CANLI HAYVANLAR BÖLGEDEN SEÇİLİYOR
Üretim sürecinin ilk adımında bölge hayvanlarının tercih edildiğini belirten Büyüksarı, canlı hayvan alımının hassasiyetle yürütüldüğünü dile getirdi. Büyüksarı, bu süreci şöyle ifade etti:
“Satın alma birimimiz, hayvanları yerinde görerek seçiyor. Bölge hayvanlarını tercih ediyoruz. Uygun danaları belirledikten sonra Halk Ege Et Mezbahası'nda tamamen İslami usullere uygun, helal kesim yöntemiyle kesimlerini yaptırıyoruz. Kesilen hayvanlar bir gün dinlendirildikten sonra karkas halinde tesisimize getiriliyor.”
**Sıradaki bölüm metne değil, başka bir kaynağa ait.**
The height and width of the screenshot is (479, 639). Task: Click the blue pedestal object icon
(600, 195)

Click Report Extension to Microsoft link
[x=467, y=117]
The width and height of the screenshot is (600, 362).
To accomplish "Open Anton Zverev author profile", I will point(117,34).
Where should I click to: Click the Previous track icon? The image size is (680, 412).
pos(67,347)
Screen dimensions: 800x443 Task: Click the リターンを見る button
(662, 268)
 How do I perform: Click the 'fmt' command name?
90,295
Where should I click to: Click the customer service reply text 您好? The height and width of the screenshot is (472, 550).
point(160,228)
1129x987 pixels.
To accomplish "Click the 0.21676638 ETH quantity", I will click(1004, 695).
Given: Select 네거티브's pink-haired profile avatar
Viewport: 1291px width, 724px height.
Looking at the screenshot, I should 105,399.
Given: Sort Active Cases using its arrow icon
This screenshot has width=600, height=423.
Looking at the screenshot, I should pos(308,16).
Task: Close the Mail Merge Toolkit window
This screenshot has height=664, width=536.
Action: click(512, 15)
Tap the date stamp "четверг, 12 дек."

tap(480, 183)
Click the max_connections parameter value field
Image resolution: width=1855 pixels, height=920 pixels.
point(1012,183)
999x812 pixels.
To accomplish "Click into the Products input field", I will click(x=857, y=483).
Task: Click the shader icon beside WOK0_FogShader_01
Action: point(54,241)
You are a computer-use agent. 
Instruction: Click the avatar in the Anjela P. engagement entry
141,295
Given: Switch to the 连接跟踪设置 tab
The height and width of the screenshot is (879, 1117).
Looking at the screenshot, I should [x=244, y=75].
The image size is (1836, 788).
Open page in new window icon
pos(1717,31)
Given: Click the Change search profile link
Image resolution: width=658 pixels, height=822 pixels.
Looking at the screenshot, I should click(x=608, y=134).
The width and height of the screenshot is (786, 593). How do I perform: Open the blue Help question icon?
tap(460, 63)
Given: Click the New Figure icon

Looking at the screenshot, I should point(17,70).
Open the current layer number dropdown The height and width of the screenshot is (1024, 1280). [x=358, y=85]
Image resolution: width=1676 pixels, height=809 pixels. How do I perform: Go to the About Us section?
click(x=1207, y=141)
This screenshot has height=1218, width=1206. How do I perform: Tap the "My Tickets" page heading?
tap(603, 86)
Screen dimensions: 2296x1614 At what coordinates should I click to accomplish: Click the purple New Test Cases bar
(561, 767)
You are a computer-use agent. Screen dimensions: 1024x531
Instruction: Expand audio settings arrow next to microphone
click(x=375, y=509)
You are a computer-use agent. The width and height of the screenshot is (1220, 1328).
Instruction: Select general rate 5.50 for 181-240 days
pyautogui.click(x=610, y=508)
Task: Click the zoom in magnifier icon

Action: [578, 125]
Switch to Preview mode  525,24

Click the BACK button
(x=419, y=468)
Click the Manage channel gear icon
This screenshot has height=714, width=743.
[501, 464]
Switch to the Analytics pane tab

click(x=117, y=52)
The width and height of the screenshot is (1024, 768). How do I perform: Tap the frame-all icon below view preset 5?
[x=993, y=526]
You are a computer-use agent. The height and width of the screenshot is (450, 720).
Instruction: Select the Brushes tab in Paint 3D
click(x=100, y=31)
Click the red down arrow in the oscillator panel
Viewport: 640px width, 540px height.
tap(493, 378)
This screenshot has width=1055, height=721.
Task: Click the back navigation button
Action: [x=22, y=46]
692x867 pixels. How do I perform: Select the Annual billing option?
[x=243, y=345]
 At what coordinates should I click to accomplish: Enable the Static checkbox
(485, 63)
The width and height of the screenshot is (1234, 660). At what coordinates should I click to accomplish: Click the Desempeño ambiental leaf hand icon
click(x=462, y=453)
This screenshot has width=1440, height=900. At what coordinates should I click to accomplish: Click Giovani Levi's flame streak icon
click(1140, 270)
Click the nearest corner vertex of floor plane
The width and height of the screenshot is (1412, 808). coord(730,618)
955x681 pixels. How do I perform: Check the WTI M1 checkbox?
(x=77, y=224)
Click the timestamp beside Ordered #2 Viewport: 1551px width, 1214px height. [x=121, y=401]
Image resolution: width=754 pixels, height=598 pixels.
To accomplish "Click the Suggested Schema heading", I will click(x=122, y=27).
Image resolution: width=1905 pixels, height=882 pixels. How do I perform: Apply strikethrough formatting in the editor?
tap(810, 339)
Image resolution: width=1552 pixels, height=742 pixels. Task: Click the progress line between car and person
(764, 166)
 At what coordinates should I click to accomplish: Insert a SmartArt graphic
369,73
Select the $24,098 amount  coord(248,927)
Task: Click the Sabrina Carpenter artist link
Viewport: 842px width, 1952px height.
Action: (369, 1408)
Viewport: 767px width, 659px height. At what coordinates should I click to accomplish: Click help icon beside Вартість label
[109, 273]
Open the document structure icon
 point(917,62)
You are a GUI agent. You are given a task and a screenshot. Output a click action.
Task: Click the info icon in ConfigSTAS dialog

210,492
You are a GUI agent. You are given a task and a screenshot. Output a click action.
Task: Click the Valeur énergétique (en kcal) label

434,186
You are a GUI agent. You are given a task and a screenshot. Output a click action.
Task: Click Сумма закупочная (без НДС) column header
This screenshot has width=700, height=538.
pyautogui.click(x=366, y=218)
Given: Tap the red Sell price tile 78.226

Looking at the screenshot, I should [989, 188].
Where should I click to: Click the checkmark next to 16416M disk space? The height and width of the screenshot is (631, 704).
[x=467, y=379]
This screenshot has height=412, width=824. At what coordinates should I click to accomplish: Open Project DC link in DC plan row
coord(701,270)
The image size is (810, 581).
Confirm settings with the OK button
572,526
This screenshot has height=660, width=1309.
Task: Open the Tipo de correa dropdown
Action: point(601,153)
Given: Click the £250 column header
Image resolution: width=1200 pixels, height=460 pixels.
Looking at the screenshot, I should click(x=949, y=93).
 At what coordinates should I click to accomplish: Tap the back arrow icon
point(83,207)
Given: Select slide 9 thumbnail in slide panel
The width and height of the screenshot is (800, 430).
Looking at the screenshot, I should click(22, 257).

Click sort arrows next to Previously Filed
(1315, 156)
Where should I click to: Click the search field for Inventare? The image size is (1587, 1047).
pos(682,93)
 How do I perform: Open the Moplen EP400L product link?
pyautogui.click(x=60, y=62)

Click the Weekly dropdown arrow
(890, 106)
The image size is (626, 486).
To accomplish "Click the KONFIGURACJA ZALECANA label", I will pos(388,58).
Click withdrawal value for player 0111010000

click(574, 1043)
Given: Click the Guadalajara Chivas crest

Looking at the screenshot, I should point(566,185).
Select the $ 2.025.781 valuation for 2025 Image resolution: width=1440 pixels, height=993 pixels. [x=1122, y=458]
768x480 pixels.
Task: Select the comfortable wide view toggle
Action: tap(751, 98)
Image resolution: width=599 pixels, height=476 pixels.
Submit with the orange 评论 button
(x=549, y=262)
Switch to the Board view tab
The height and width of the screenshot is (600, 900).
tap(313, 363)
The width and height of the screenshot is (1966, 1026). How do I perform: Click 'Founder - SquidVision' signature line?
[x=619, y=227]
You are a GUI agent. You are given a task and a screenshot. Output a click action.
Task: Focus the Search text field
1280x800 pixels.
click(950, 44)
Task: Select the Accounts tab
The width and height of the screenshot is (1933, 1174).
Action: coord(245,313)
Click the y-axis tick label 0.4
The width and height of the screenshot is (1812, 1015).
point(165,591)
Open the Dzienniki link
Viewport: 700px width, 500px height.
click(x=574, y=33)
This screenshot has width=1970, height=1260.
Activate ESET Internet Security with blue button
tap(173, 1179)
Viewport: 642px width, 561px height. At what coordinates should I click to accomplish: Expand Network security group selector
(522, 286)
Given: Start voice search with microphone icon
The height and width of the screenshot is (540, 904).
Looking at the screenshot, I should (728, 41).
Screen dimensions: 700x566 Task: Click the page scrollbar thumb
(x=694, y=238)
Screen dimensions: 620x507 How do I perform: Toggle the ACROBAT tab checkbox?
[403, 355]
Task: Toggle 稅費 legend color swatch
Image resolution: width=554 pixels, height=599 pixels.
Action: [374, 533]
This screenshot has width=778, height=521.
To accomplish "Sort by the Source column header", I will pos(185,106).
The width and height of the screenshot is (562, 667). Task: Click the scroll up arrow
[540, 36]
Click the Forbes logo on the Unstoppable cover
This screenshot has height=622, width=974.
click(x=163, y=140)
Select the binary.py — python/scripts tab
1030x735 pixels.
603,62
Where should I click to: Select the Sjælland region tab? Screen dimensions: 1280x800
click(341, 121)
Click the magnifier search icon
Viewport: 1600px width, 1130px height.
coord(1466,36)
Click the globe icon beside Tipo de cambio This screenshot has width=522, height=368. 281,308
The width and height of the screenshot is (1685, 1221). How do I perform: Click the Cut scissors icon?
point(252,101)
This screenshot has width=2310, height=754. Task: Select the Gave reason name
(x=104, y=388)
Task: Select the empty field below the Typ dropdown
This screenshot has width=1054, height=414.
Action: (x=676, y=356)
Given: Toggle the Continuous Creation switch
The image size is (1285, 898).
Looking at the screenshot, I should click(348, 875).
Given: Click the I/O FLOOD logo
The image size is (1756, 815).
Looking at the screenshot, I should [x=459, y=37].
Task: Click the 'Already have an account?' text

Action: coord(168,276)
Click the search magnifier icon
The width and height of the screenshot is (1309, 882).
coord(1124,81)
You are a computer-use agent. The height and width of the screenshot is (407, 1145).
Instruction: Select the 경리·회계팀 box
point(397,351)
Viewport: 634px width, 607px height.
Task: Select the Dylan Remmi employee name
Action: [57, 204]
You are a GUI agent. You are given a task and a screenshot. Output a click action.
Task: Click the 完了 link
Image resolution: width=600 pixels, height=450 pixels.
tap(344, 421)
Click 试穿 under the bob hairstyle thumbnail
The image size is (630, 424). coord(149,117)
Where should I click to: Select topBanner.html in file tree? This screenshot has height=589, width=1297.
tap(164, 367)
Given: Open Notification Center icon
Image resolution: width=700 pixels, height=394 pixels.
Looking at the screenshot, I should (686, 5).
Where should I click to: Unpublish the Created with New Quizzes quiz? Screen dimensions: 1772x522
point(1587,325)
Bu noktadan sonra Tun Gıda’daki gerçek üretim serüveninin başladığını söyleyen Büyüksarı, soğuk zincirin kesintisiz sürdürüldüğünü vurguladı.
PARÇALAMA VE İŞLENMİŞ ÜRÜN ÜRETİMİ
Tesise gelen karkas etlerin ilk olarak soğuk depolara alındığını anlatan Feride Büyüksarı, parçalama işleminin ardından üretim hattına geçildiğini şöyle özetledi:
“Kol ve but etleri özel gruplara ayrılıyor. Geri kalan etler, sucuk, salam, sosis, köfte, hamburger ve döner gibi işlenmiş ürünlerin üretiminde kullanılıyor.”
Ürünlerde kullanılan tüm diğer içeriklerin de yüksek kalite standartlarında seçildiğini ve nihai ürünlerin yalnızca hijyenik değil, aynı zamanda damak tadına uygun şekilde hazırlandığını belirtti.
HİJYEN HER ADIMDA ÖNCELİK
Tesiste üretim alanına girişin hijyen bariyerlerinden geçtiğini belirten Büyüksarı, giriş sürecinin dahi üretimin güvenilirliği açısından son derece önemli olduğunu dile getirdi:
“Gerek misafirlerimiz gerekse personelimiz, bone ve önlüklerini giydikten sonra el yıkama ve kurutma işlemi yapmadan üretim alanına giremez. Ardından el ve ayak dezenfeksiyonları tamamlanmadan hiçbir şekilde üretim hattına geçilmiyor. Ortam sıcaklığı 10 derece. Personelin kıyafetleri her gün yıkanıyor. El değmeden üretim yapıyoruz.”
Hijyenin yalnızca bir zorunluluk değil, markanın temel prensibi olduğunu vurgulayan Büyüksarı, “Kendi yemeyeceğimiz ürünü kimseye sunmayız,” diyerek bu anlayışın şirket kültürünün temel taşı olduğunu vurguladı.
DÖNER ÜRETİMİNDE ROBOTİK SİSTEMLER
Tun Gıda’nın et entegre tesisinde döner üretiminin özel bir teknolojiyle yürütüldüğünü anlatan Büyüksarı, bu süreçte el temasının tamamen ortadan kaldırıldığını söyledi:
“Hazırlık ünitesinden gelen dönerler, büyük robotlar yardımıyla pişiriliyor. Sadece bir operatör tarafından kontrol ediliyor. Ardından hızlı soğutma ünitesine gönderiliyor ve -40 derecede şoklanıyor.”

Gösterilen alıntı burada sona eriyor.